---------- RECORDS FOR PROCESSING ----------

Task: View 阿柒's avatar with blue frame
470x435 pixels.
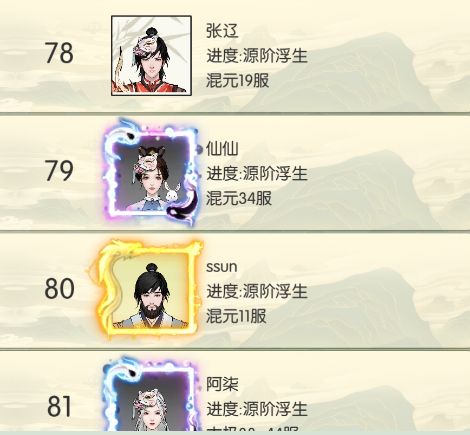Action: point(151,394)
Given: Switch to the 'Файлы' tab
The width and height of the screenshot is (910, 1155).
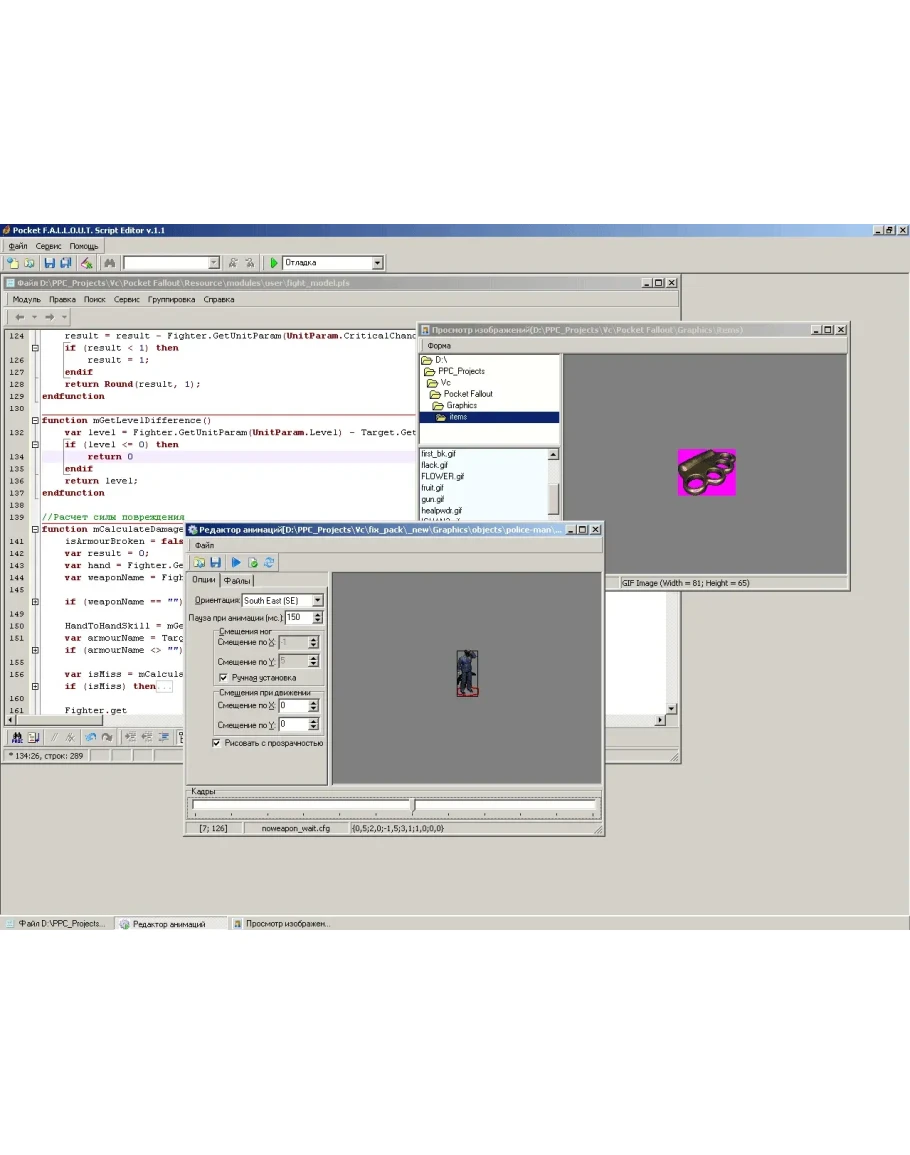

----------

Once the pictures are set aside, output all of the data above verbatim.

**SOLUTION FOR THIS TASK**.
Task: View 阿柒's avatar with blue frame
470x435 pixels.
Action: point(151,394)
Given: Switch to the 'Файлы' tab
The width and height of the screenshot is (910, 1155).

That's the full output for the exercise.